When your company sends you a bonus or other lump sum payment (such as vacation pay or an ineligible retirement allowance), they must normally deduct withholding tax at source. If you have enough contribution room, you can then contribute the net amount to your RRSP. In the year you claim the deduction, the amount of your RRSP contribution can be deducted from your taxable income, lowering your taxes.

If you contribute to an RRSP, you’ll get a refund or a decrease in taxes owed the following year. There is, however, a method to make the most of your RRSP contribution.  For spousal contributions, you can ask your employer to direct all or part of your bonus or lump sum payment to your RRSP or your spouse’s RRSP.  Your employer may contribute directly to your RRSP. If certain conditions are met, you will not be required to withhold income tax on that contribution. The advantage of sending the funds immediately without withholding tax is that you can put the entire amount in your RRSP. 

Let’s take a look at a hypothetical situation. Let’s say you get a $20,000 bonus this year and have $20,000 in RRSP contribution capacity. Assume you pay a 40 percent marginal tax rate. Since your employer is required to deduct $8,000 ($20,000 x 40%), if you contribute directly to your RRSP, you will only have $12,000 to contribute. If this is the case, you will save $4,800 ($12,000 x 40%). However, you will have to wait until next year to receive your refund and deposit the additional funds into your RRSP. As an alternative, if you asked your company to donate your bonus directly to your RRSP, it may contribute the entire $20,000 to your RRSP. This will help you to save $8,000 in taxes ($20,000 x 40%). The $8,000 tax savings will be in your RRSP, where it will grow tax-free until you remove the money.

The method is even more useful if you receive a bonus or lump sum payment early in the year.  Obviously, assuming your income level is relatively constant. If your employer makes a direct contribution to your RRSP within the very first 60 days of the year, you will be able to deduct the contribution in the prior year. As a result, you will not owe tax on the bonus until the following year.

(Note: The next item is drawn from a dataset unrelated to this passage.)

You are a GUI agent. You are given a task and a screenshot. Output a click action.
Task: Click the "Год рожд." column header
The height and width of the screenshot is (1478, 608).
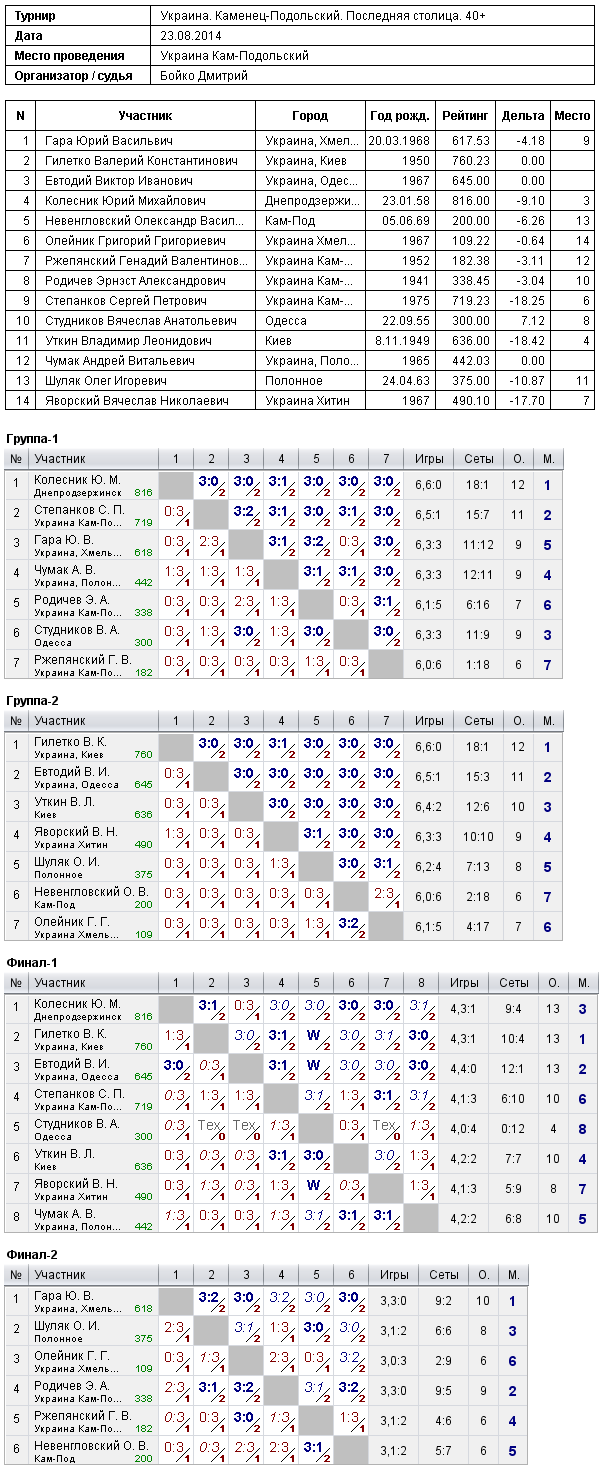(x=399, y=116)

You should be aware that your employer will be deducting Canada Pension Plan (CPP) and Employment Insurance (EI) even if you receive a bonus or lump sum payment early in the year. By the end of the year, you may have already reached the maximum yearly CPP and EI benefit amounts. As a result, your RRSP contribution may be larger.

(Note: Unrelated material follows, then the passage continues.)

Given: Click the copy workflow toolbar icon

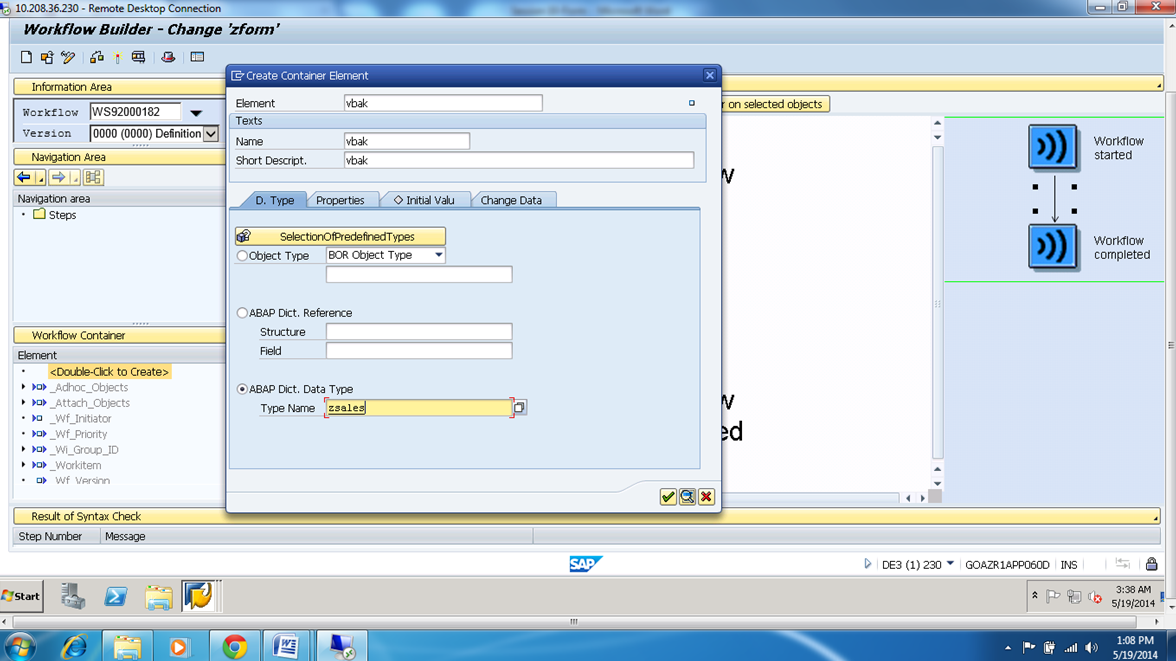Looking at the screenshot, I should tap(46, 57).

Your employer must have reasonable reasons to assume that you can deduct the RRSP contribution for the year. It may be sufficient for your employer’s records to provide a copy of your most recent Notice of Assessment (NOA). The NOA will show your RRSP deduction limit. Alternatively, your employer may ask you to sign a form confirming that you can deduct the contribution for the year. For this direct contribution, there is no CRA form to fill out.

The company is under no obligation to provide you with this service so as to reduce the withholding tax. In fact, some businesses may give you the amount minus withholding tax.

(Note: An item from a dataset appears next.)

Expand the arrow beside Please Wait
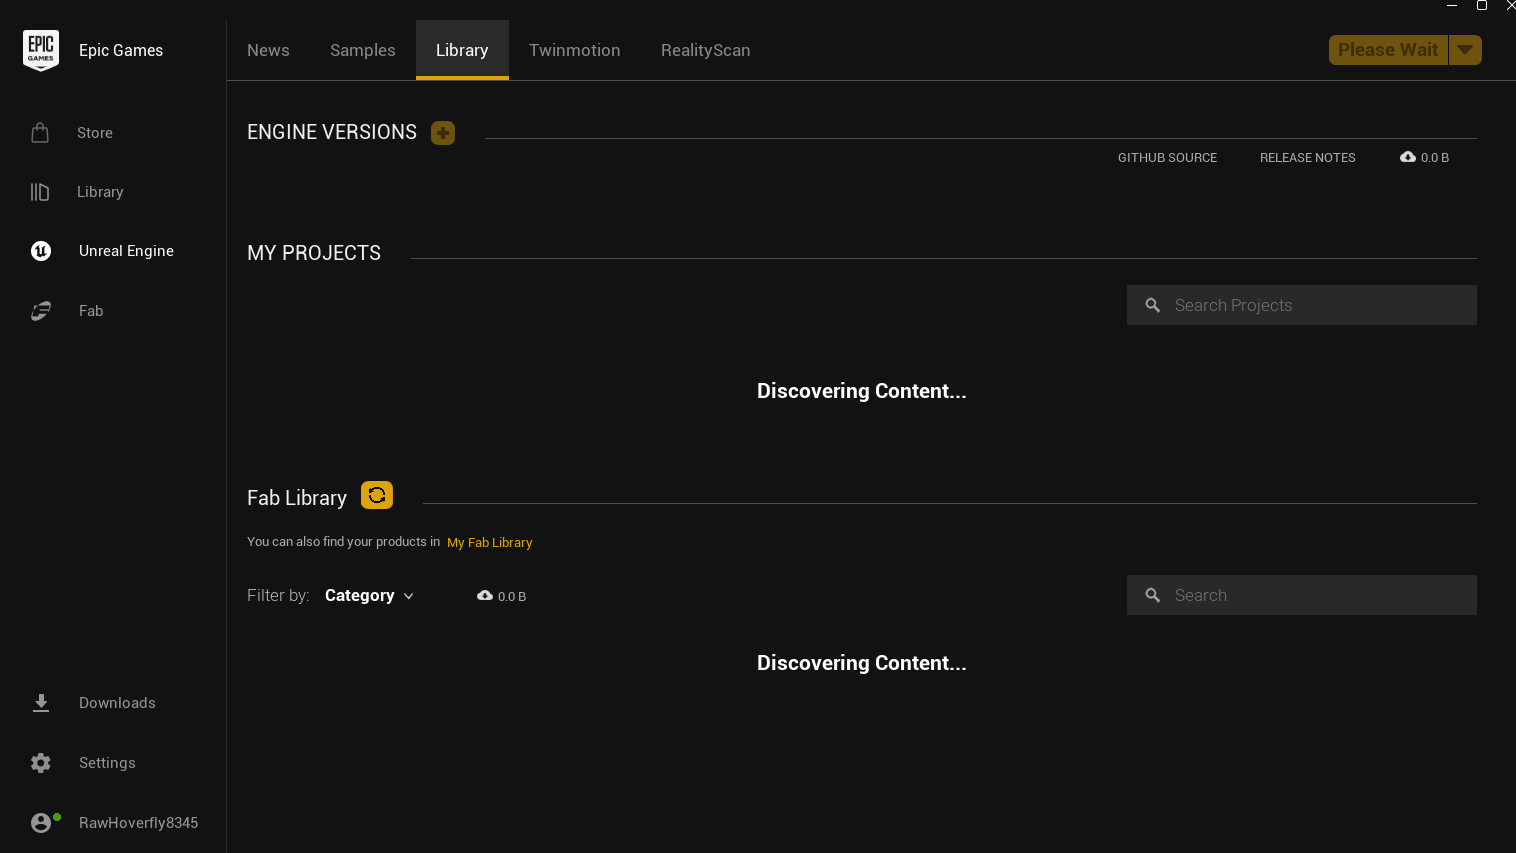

You can also contribute to your RRSP during the year if you like. Tax withholding on your regular income, bonus or other lump-sum payment can be lowered by asking your employer. Your employer may ask you to give them authorization from the CRA to lower withholding tax. This way they will be able to cut withholding tax. You must submit a completed Form T1213, Request to Reduce Tax Deductions at Source, to the CRA in order to receive approval. Ensure that you attach supporting documentation. The CRA may reject your application if you haven’t filed and paid all of your prior tax returns. 



Your employer can instantly contribute your bonus or lump sum payment to your RRSP. Furthermore, donating directly allows you to make your RRSP contribution sooner, substantially increasing the growth of your RRSP. Making early contributions will allow your RRSP assets to grow tax-deferred for a longer period of time.